Um navio que transportava cerca de 14600 ovelhas para a Arábia Saudita afundou no Mar Negro, após deixar o porto romeno de Midia. O incidente aconteceu no dia 24 de novembro, mas ganha relevo na sequência do eurodeputado do PAN ter pedido explicações a Bruxelas.

O PAN avançou, na passada sexta-feira, em comunicado, que Francisco Guerreiro questionou a Comissão Europeia sobre o incumprimento do Regulamento (CE)1/2005, relativo à proteção dos animais durante o transporte.

Segundo o comunicado, eurodeputado questiona também se a Comissão iniciará procedimentos de infração contra a Roménia pelo incumprimento deste Regulamento e por "ignorar grosseira e reiteradamente as regras de bem-estar animal comunitárias".

De acordo com as informações dadas pela porta-voz dos serviços de resgate à agências de notícias AFP, a bordo da embarcação ia uma tripulação de 21 pessoas, que foi resgatada. No entanto, as equipas de salvamento apenas conseguiram salvar 300 dos 14600 ovinos a bordo.

A principal associação de criadores e exportadores de ovelhas da Romênia, a Acebop, pediu uma investigação urgente do incidente.

A nossa associação está chocada com o desastre", afirmou a presidente da Acebop, Mary Pana, em comunicado.

Gabriel Paun, da ONG Animals International, alegou que o navio estaria sobrecarregado. Gabriel Paun avançou que o Queen Hind já teria tido problemas no motor em dezembro do ano passado . "Uma investigação deve ser aberta sem demoras", disse à AFP.
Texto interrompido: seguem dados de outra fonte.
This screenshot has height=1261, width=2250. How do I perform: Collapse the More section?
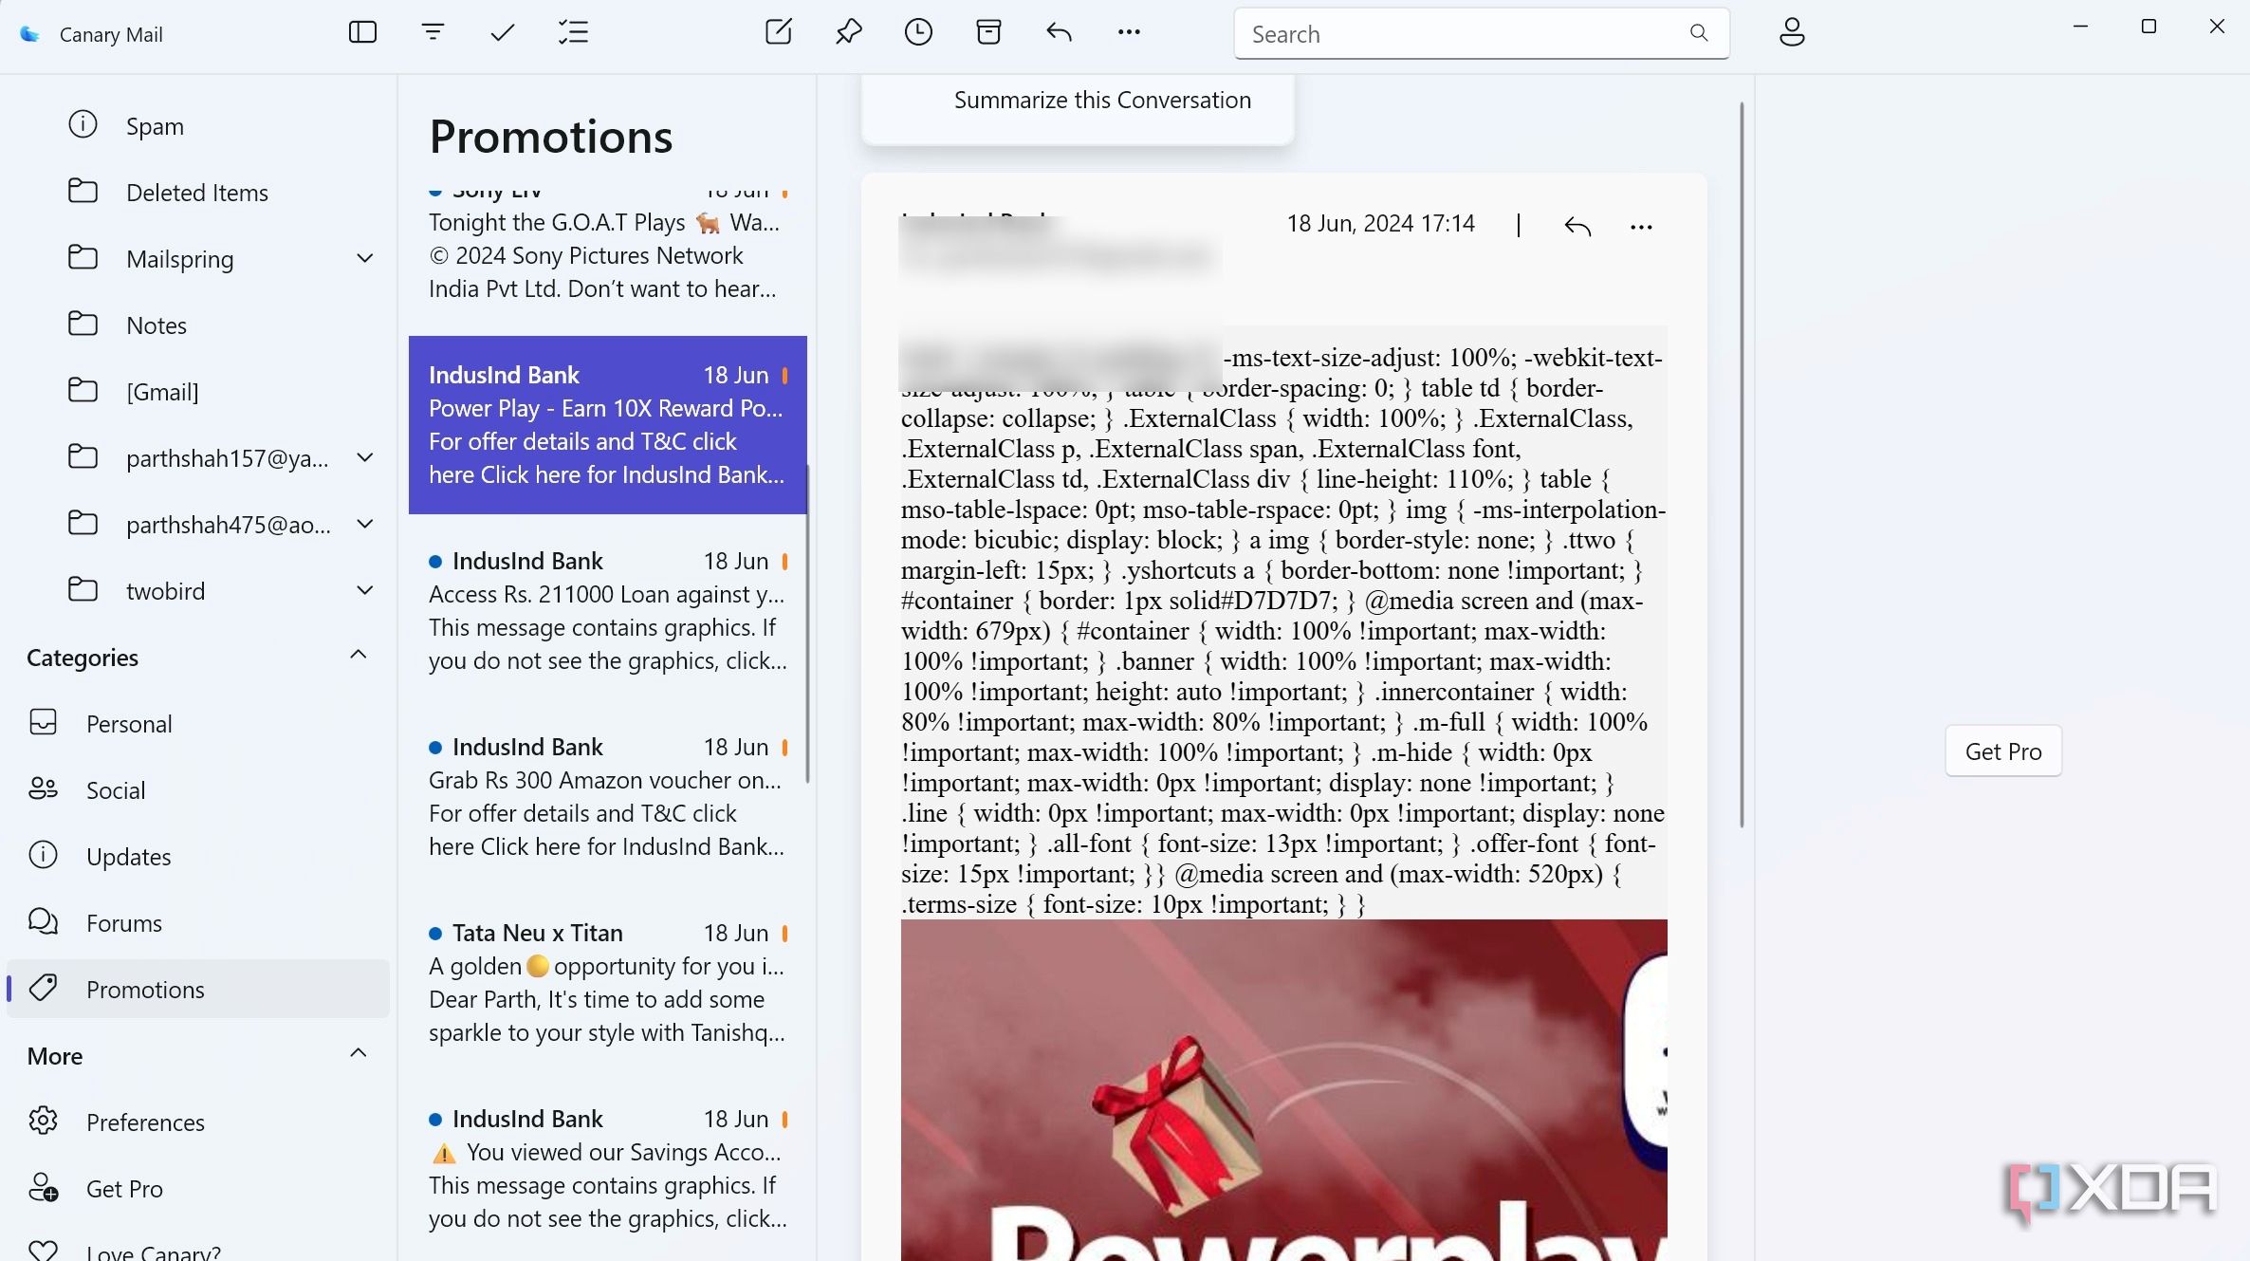[359, 1053]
Se não podemos proteger os animais durante o transporte de longa distância, devemos proibi-lo completamente."

 

A Roménia é o terceiro maior criador de ovinos da União Europeia, depois do Reino Unido e da Espanha, e um dos principais exportadores, principalmente para os mercados do Médio Oriente.

Os ativistas chamam as embarcações de transporte de ovelhas de "navios da morte" e denunciam que há o risco de as ovelhas serem cozidas vivas a bordo durante os meses quentes do verão. Todos os anos partem de Mindia cerca 100 navios de transporte de ovinos.

Em julho deste ano, Vytenis Andriukaitis, então comissário europeu encarregado da saúde e segurança alimentar, exigiu que Bucareste suspendesse o transporte de 70 mil ovelhas para os países do Golfo Pérsico, citando motivos de bem-estar animal.